Glioblastoma is the most frequent malignant tumor of the central nervous system. Microvascular proliferation is a histopathological hallmark of glioblastoma. Inhibiting angiogenesis would be an important approach for the treatment of glioblastoma. In our previous study, we found the level of survivinΔEx3 was increased in glioblastoma tissues and cell lines. However, the mechanisms underlying the alternative splicing of survivin remain unknown. A number of studies have revealed that survivinΔEx3 not only plays an important role in inhibiting apoptosis, but also takes part in regulating tumor angiogenesis. After downregulated splicing factor PTBP1 expression via specific siRNA in glioblastoma cell line, we found that the level of survivinΔEx3 mRNA was dramatically decreased. Based on bioinformatics analysis of the genome sequence of survivin, we put forward the hypothesis that PTBP1 involves in the regulation of survivinΔEx3 alternative splicing, and PTBP1-mediated survivinΔEx3 over-expression induces microvascular proliferation in glioblastomas. This project aims to confirme that PTBP1 regulates survivinΔEx3 alternative splicing through specific recognition and combination the binding sites, by using specific RNA splicing pathway models cell culture, EMSA and ChIP experiments. This project also intends to clarify the significance of PTBP1- mediated survivinΔEx3 over-expression in microvascular proliferation of glioblastomas through matrigel tubule formation assay in vitro and in vivo experiments. The results of this project would provide a novel anti-angiogenesis target for the treatment of glioblastoma.

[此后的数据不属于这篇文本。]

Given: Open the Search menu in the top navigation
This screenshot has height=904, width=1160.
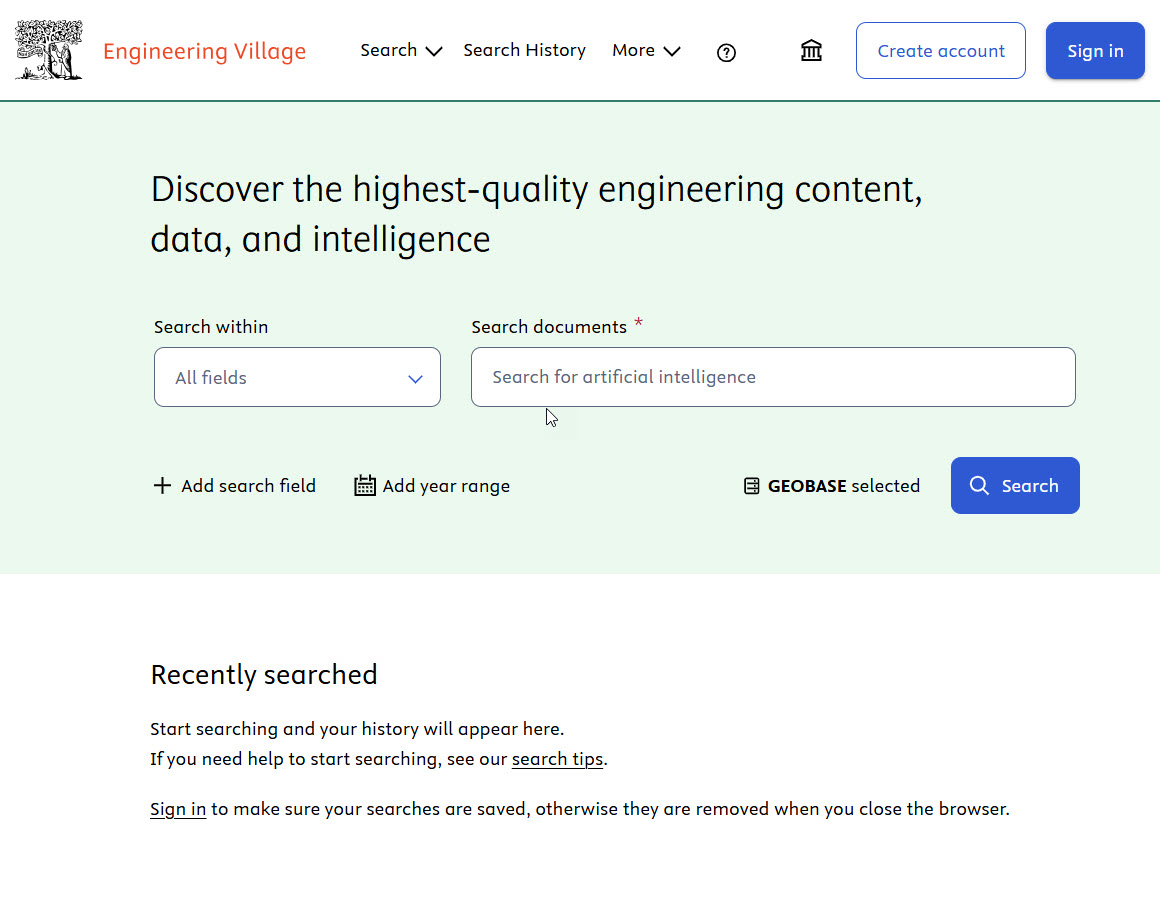Looking at the screenshot, I should coord(389,50).
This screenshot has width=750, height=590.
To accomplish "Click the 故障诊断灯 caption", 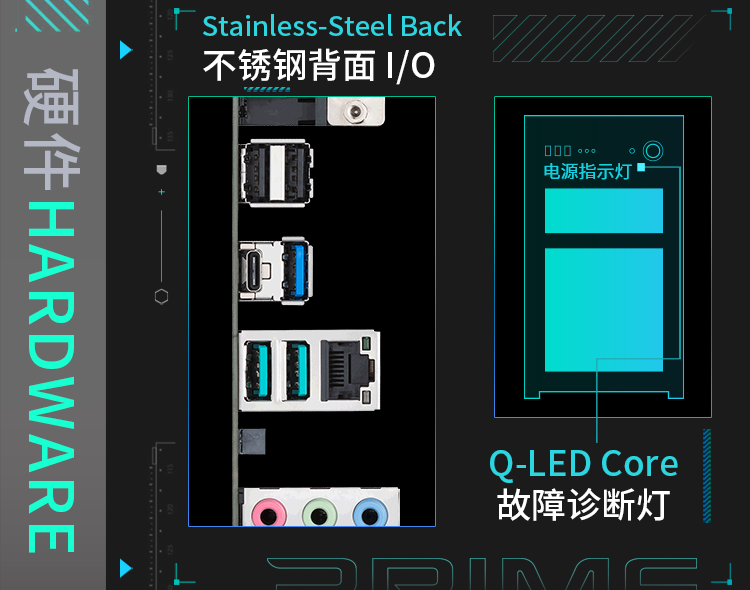I will click(584, 505).
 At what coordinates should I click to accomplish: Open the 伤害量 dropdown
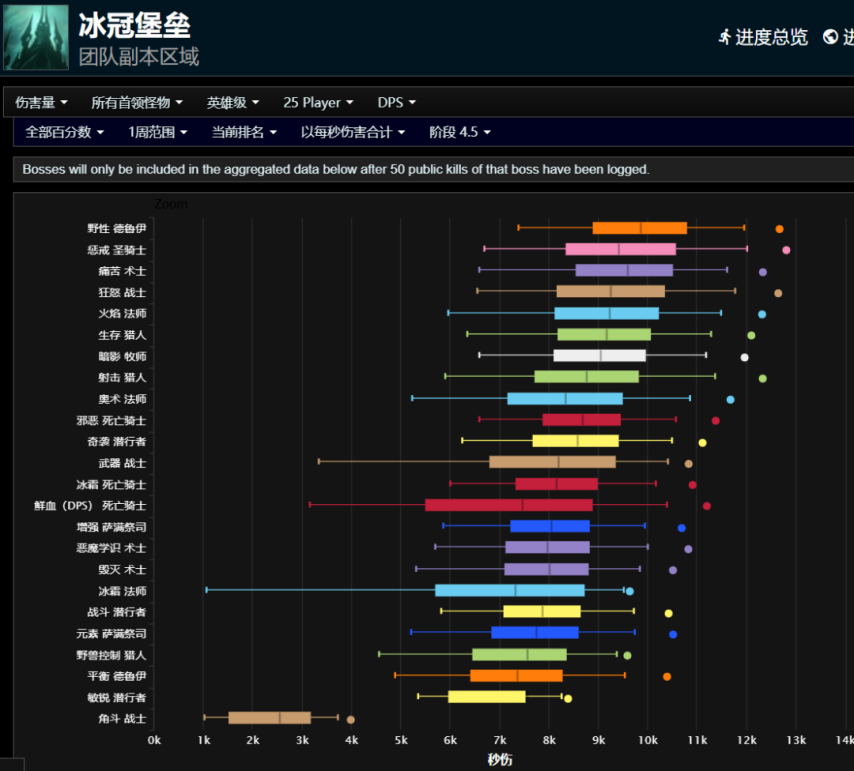pyautogui.click(x=40, y=101)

胶质母细胞瘤是发病率最高的脑部恶性肿瘤，微血管丛状增生是其典型特征，抑制血管生成是胶质母细胞瘤治疗的重要方面。本课题组前期发现胶质母细胞瘤组织及细胞中过表达survivinΔEx3。survivinΔEx3不但具有抗细胞凋亡功能，还参与调控肿瘤血管生成。在胶质母细胞瘤细胞中特异性下调剪接因子PTBP1的表达，导致survivinΔEx3表达量明显降低；结合生物信息学分析结果，我们提出PTBP1参与调控survivinΔEx3的剪接，导致胶质母细胞瘤微血管增生的假说。本课题拟通过RNA剪接模型细胞培养及EMSA和ChIP等实验证实PTBP1通过结合在特定剪接识别位点，参与调控survivinΔEx3的选择性剪接；并拟通过小管形成实验及移植瘤动物模型实验阐明PTBP1介导的survivinΔEx3过表达在胶质母细胞瘤微血管增生方面的意义，旨在为胶质母细胞瘤靶向抑制血管生成提供一个新的靶点。

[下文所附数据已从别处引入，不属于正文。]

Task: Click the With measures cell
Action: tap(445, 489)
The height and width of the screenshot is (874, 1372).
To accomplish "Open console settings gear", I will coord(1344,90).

目的：探讨剪接因子PTBP1在胶质瘤中参与调控survivinΔEx3选择性剪接的可能性。.方法: 对survivin基因组序列进行生物信息学分析，找出PTBP1可能结合并参与调控survivinΔEx3剪接的序列；采用分子克隆技术，构建小基因剪接报告质粒，转染U251细胞及对照细胞中培养，检测各报告质粒3号外显子及3’-UTR区的纳入或排除；运用染色质免疫沉淀实验及凝胶电泳迁移实验，检测PTBP1与survivin 3号内含子及3’-UTR区识别序列的特异性结合。.结果: 小基因剪接报告质粒模型实验，明确survivin基因内含子3区域以及3’-UTR区的 PTBP1识别原件的关键结合位点。CHIP和EMSA实验结果分别在细胞内外水平证实PTBP1与survivin 3号内含子及3’-UTR区识别结合元件的特异性结合。.结论: PTBP1通过结合在特定的剪接识别位点，参与调控survivinΔEx3选择性剪接，导致survivinΔEx3在胶质瘤中高表达。